# Task description:
The material below has pictures in it. Set down only the lines from the line containing "This screenshot has height=145, width=270." through the line containing "Task: Expand the Routing Mark field arrow", word for word, and leave the pictures behind.

# Supplied data:
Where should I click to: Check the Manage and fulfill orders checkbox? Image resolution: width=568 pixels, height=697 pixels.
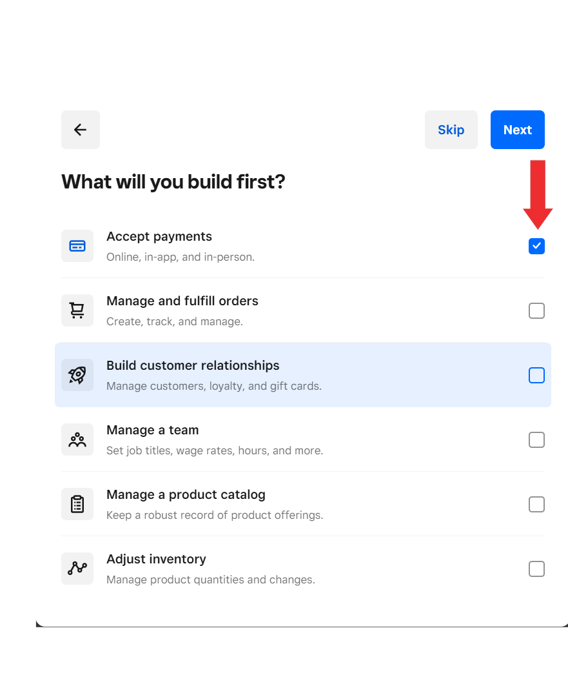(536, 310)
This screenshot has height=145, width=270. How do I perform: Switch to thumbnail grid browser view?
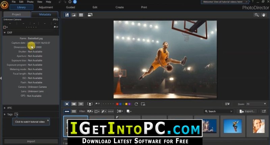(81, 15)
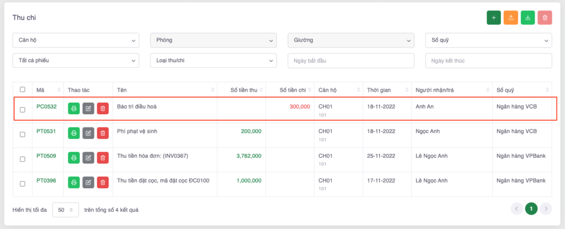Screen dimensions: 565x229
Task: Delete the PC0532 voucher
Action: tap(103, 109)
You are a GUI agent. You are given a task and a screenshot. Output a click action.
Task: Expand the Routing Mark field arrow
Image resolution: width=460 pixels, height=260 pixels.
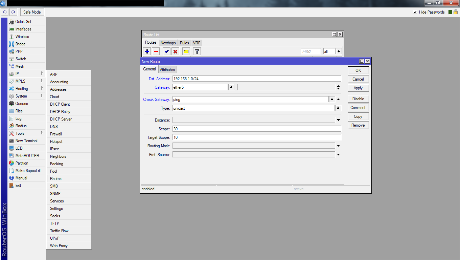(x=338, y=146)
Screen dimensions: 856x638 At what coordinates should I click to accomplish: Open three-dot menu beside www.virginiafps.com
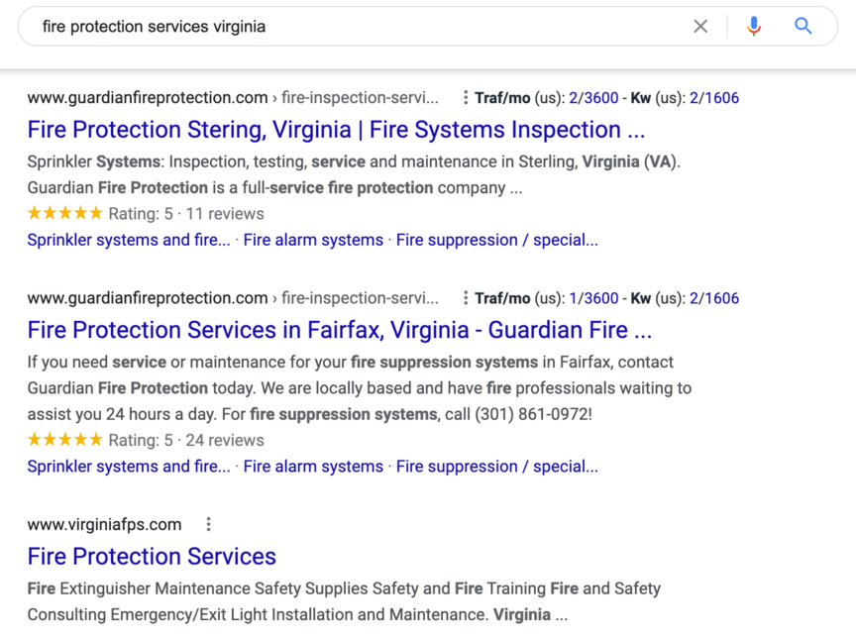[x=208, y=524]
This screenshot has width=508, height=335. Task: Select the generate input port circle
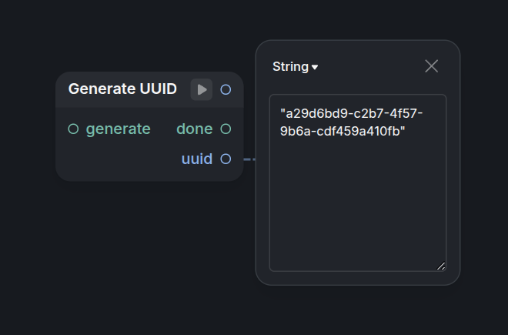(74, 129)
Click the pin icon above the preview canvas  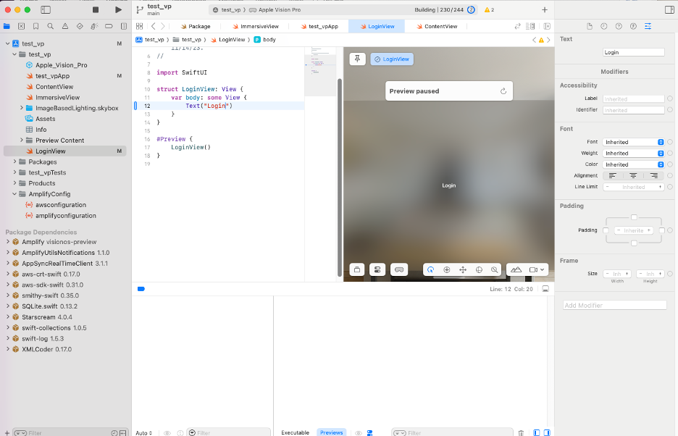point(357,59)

# Response to this exercise:
This screenshot has height=145, width=270. How do I perform: Switch to thumbnail grid browser view?
(81, 15)
Screen dimensions: 565x229
Task: Delete the PC0532 voucher
Action: tap(103, 109)
You are a GUI agent. You are given a task and a screenshot. Output a click action.
Task: Expand the Routing Mark field arrow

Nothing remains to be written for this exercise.